The website, webstresser.org, was taken down on Wednesday, April 25, following an international police operation called “Power Off”. The sting was led by the NCA and Dutch police, with Europol and a dozen global law enforcement agencies also lending a hand.
As part of the bust, authorities in the United Kingdom, Croatia, Canada and Serbia arrested six suspected administrators of the service on Tuesday, April 24.
Europol said that “further measures were taken against the top users of this marketplace in the Netherlands, Italy, Spain, Croatia, the United Kingdom, Australia, Canada and Hong Kong”. Authorities also seized the service’s infrastructure in the Netherlands, the United States, and Germany.
With no fewer than 136,000 registered users and over four million attacks carried out through it, the service was clearly in great demand.

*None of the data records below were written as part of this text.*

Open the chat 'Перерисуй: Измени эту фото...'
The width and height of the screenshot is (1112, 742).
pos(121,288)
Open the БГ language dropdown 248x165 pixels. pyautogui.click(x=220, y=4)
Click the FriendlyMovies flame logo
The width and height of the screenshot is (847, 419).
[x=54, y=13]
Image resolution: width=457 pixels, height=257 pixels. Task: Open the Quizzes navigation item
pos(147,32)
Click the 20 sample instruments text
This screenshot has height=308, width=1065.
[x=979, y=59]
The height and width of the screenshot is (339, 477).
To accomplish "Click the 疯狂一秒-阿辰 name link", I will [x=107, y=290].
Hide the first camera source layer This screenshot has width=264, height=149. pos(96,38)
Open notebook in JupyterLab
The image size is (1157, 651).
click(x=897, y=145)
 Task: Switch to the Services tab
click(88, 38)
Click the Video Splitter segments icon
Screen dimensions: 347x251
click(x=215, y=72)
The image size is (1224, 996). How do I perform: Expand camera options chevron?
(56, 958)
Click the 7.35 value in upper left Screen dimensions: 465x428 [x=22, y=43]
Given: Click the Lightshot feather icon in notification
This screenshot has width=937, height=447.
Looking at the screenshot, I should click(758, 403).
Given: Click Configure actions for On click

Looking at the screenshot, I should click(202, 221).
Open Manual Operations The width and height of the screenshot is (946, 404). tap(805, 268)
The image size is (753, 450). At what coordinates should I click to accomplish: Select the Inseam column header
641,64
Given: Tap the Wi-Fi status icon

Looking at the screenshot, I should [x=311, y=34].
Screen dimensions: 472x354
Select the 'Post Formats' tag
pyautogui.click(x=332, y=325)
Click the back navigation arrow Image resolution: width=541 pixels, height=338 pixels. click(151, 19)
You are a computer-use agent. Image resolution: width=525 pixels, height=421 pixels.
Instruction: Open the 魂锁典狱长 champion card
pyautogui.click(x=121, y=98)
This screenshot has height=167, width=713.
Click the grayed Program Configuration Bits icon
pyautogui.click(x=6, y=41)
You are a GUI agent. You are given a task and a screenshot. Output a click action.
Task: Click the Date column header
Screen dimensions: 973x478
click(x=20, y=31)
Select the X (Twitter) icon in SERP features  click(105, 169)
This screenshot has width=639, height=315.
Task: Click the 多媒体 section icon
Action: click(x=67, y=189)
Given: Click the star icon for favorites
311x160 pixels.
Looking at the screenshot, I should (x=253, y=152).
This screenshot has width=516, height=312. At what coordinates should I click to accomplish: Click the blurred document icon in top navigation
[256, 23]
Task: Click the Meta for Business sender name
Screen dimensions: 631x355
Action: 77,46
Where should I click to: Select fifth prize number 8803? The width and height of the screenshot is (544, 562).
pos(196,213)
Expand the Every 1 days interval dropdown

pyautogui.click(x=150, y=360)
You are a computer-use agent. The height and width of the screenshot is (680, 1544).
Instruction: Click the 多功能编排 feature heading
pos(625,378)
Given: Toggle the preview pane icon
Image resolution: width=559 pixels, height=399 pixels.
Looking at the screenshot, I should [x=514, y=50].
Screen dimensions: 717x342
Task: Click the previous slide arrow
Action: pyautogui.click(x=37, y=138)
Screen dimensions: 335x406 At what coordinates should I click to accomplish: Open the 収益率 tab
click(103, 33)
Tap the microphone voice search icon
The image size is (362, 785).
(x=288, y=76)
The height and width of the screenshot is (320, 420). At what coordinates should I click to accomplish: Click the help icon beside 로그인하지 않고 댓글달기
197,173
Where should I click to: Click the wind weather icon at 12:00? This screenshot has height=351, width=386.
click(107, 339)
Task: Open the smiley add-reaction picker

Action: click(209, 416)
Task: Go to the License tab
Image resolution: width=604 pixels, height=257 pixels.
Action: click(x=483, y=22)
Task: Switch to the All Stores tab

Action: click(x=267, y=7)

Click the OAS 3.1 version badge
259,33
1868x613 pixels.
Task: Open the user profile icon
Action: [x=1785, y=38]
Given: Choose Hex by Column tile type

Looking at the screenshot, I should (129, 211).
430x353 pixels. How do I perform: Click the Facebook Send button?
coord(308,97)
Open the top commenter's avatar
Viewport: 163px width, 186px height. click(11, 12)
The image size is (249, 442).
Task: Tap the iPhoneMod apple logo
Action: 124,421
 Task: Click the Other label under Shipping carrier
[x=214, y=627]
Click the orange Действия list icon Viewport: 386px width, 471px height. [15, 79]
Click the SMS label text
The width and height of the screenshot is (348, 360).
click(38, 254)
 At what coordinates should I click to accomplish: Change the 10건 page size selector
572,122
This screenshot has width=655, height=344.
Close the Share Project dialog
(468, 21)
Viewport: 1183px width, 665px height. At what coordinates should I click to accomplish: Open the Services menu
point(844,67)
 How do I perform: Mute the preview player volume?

DDoS attacks emanating from the site hit critical online services offered by banks, government institutions, police forces, and the gaming industry across the globe.
DDoS attacks typically work by inundating the target with a barrage of artificial traffic, ultimately with an eye to bringing it down and denying access to the service for legitimate users. Victims are out of business for a period of time and incur considerable costs involved in mitigation and other security measures, revenue loss, as well as unquantifiable costs, such as reputational damage.
Webstresser.org was one of a number of services that operate openly on the internet as businesses under the pretence of offering to test the resiliency of a company’s servers.
Such “stresser”, or “booter”, services are part of the proliferation of cybercrime-as-a-service schemes that enable anybody with ill intentions to launch a cyberattack even in the absence of technical chops. Such services usually sell access to DDoS botnets, which are networks of compromised computers that are “sublet” to whomever pays.
"We have a trend where the sophistication of certain professional hackers to provide resources is allowing individuals – and not just experienced ones – to conduct DDoS attacks and other kind of malicious activities online", head of Europol’s European Cybercrime Centre (EC3) Steven Wilson was quoted as saying.